NAIMA Canada Comments on Canada’s National Infrastructure Assessment

June 30, 2021

NAIMA Canada, the North American Insulation Manufacturers Association, is a national organization that represents the mineral fibre insulation manufacturers, advocates for building professionals, homeowners and building operators, and supports achieving Canada’s net-zero goals.

Our organization has a long-standing history of collaborating with all levels of government, as well as other national organizations such as the Canadian Home Builders Association, Workforce 2030, Efficiency Canada, and the CMHC to help inform policy, programs, standards and regulations, codes, best practices, and skills Development.

Physical infrastructure has been assessed as one of six major climate change risk areas that are nationally significant and could lead to significant losses, damages, or disruptions over the next 20 years in Canada. It has been estimated that infrastructure failures linked to climate change could cost Canada $300 billion over the next decade if no further changes are made to existing practices.

Such changes to existing practices include new solutions in energy efficiency and the way we perceive these asset classes in terms of medium to deep energy retrofits. The best pathway for Canada to achieve its greenhouse gas emission targets includes deep and widespread energy efficiency improvements to the residential, commercial, institutional, and industrial building stock.

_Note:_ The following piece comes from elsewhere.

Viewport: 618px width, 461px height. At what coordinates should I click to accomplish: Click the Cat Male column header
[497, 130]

The Canadian construction industry accounts for 1.4 million people, generating $141 billion to the economy annually which accounts for 7.5% of Canada’s gross domestic product. Correspondingly, there are an estimated 9 million residential buildings in Canada and 480,000 commercial and institutional buildings. Many of these units are at end of life and are primed to be engaged for deeper measures.

NAIMA Canada supports long-term infrastructure planning that helps to achieve a net-zero emissions future while growing the national economy and connecting communities. Our work to promote and educate Canadian contractors on energy conservation and building envelope-first strategies helps to create a more resilient, safer, and healthier built environment. This approach can be achieved by taking an integrated, collaborative, and multi-disciplinary approach when retrofitting existing buildings and structures.

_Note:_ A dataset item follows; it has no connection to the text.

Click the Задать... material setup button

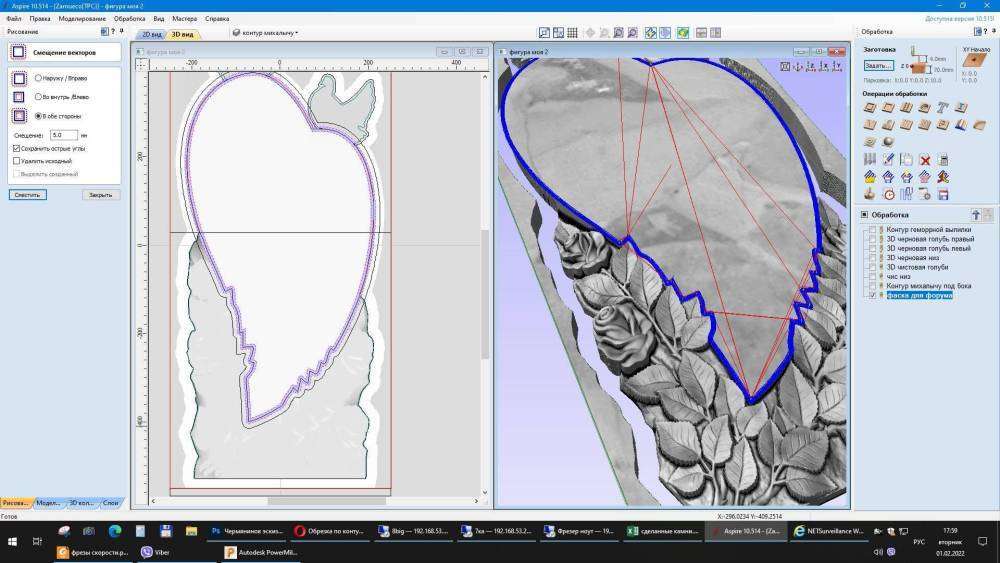click(x=877, y=65)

Providing grants for up-front costs of these retrofits is an appropriate strategic starting point.

These investments would create benefits from coast to coast to coast, creating over 125,000 jobs in technology, skilled trades, construction, and manufacturing. Many construction industry products are manufactured locally and are installed and maintained by people in Canada. Every dollar of funding will be going right back into the Canadian economy.

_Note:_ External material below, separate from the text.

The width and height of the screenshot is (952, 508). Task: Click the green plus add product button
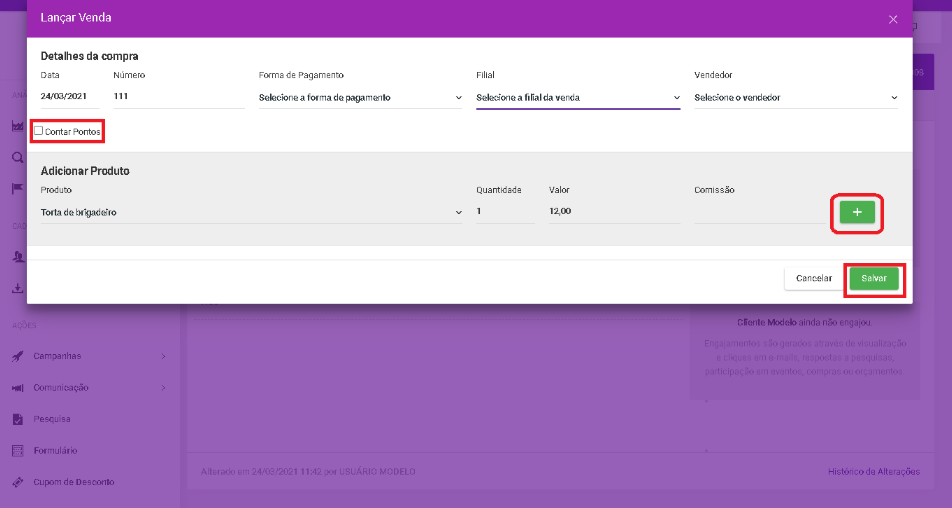[857, 212]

NAIMA Canada supports the attraction, training, and retention of talent in the skilled trades, especially for the growing number of careers in energy efficiency. By addressing Canadian careers in this field, we encourage new ideas, improve economic equity, and accelerate a post-Covid economic recovery.

NAIMA Canada sees the skilled trades as a cornerstone of job creation efforts and as a strategy to economic recovery and productivity. There is a need for accessible learning to achieve energy efficient buildings as building codes and standards change. The workforce needs to understand the nuances of retrofitting in order to tackle the existing building stock. This will require developing and expanding knowledge of resiliency and retrofits, including regional considerations across our nation.

NAIMA Canada will work with all levels of government and within communities to provide solutions on the need for continuous learning to keep pace with the acceleration of codes and processes required to achieve energy efficient buildings. We support the government’s vision of promoting economic growth, job creation, tackling climate change, and improving the quality of life for all Canadians. Our organization is ready to collaborate.

Retrofitting Canada’s buildings to reduce emissions and to perform better in Canada’s harsh environments and any future disruptions that will be caused by a changing climate is a necessity. Canada’s buildings will be better prepared for extreme weather events brought on by climate change and become more comfortable, healthy, and productive places to live and to thrive.

To build the Canada we want by 2050, it is time to launch an innovation-oriented building retrofit mission that goes beyond deferred maintenance. This approach is needed for GHG reduction-focused energy retrofits, requiring taking an integrated whole-home approach to design, policy, and management systems that results in high quality retrofits across the nation, and starting now.